**CHALLENGE:** Output the stretch of rows from the one containing "Viewport: 1568px width, 765px" through the one containing "Action: coord(323,60)" as a JSON list of strings, one string per line, with blank lines left out.

**PROVIDED INFORMATION:**
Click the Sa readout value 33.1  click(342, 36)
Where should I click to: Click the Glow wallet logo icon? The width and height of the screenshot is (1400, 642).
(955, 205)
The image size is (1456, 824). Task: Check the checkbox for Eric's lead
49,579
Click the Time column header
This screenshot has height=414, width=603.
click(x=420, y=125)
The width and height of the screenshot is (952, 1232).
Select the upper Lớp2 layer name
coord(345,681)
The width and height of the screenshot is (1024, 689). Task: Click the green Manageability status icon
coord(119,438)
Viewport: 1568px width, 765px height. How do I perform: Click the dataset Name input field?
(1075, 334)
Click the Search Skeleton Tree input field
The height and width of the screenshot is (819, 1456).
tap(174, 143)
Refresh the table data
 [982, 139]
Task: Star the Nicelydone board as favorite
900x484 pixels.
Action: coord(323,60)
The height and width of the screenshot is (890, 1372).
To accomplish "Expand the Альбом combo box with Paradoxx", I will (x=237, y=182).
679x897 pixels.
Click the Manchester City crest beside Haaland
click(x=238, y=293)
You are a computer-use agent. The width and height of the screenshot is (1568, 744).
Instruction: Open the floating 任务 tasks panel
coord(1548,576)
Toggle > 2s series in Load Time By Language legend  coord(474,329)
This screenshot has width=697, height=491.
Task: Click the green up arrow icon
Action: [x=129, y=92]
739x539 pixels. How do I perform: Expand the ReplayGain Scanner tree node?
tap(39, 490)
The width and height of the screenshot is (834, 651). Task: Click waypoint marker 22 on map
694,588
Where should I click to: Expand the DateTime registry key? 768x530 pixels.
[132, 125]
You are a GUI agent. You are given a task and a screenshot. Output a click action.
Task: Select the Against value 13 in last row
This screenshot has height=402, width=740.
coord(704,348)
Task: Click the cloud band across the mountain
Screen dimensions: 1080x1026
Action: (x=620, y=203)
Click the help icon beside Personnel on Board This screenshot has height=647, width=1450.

**FINISHED ANSWER:**
[
  "Viewport: 1568px width, 765px height. How do I perform: Click the dataset Name input field?",
  "(1075, 334)",
  "Click the Search Skeleton Tree input field",
  "The height and width of the screenshot is (819, 1456).",
  "tap(174, 143)",
  "Refresh the table data",
  " [982, 139]",
  "Task: Star the Nicelydone board as favorite",
  "900x484 pixels.",
  "Action: coord(323,60)"
]